そのときも、かつて調査した群れを探しに森に分け入りました。そこでタイタスに再会したのです。
26年の時を経て、タイタスは立派なシルバーバックのリーダーとなっていました。
しかし、鼻の上に刻まれた「T」のような皺の形から間違いなくタイタスだということがわかりました。
タイタスも26年前の
雨の日を覚えていた!?
四半世紀以上の時を経て、私の外見も変わっています。最初は、タイタスは私に無関心で、私のことを認識していないように見えました。

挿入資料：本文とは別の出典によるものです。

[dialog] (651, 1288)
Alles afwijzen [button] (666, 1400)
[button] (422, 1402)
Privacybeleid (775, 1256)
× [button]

国立公園の規則で、タイタスの群れと接触できる時間は1時間に限られていたし、接触する際にゴリラと8メートル以上の距離を置かねばならないという観光客と同じルールを守らなければならなかったので、タイタスは私に他の観光客に対するのと同じような態度を示していたのです。
『ゴリラ・イルカの仲間を信じる力』(山極寿一、田島木綿子 青春新書インテリジェンス、青春出版社)
しかし、2日目に再び会ったとき、徐々に過去の記憶が蘇ってきたようで、彼のほうから真っすぐに私に近づいてきました。そして、じっと私の瞳を見つめて挨拶のげっぷ音を出した後、大人のオスが絶対に見せない、子どものような「仰向けに寝転がって甘える」ポーズをしたのです。
人間は言葉を使って「あのときはこうだった、あれが楽しかった」などと思い出を語りますが、タイタスは当時の情動を「身体全体で再現する」ことで表現したのです。
彼は26年前の雨の日、私に抱きついた記憶を忘れていなかったのだと思います。ゴリラはヒトのように時間を言語化して「記憶の物語にする」ことはできない一方で、関係性や体験を直接的に五感で覚えているのではないでしょうか。
子どものように笑い声を出しながら、近くの子どもゴリラと遊び始めたタイタスの姿は、あの頃の子ども時代に戻っていました。言葉というフィルターを通さない、純粋で濃密な、五感による「記憶の再現」そのものでした。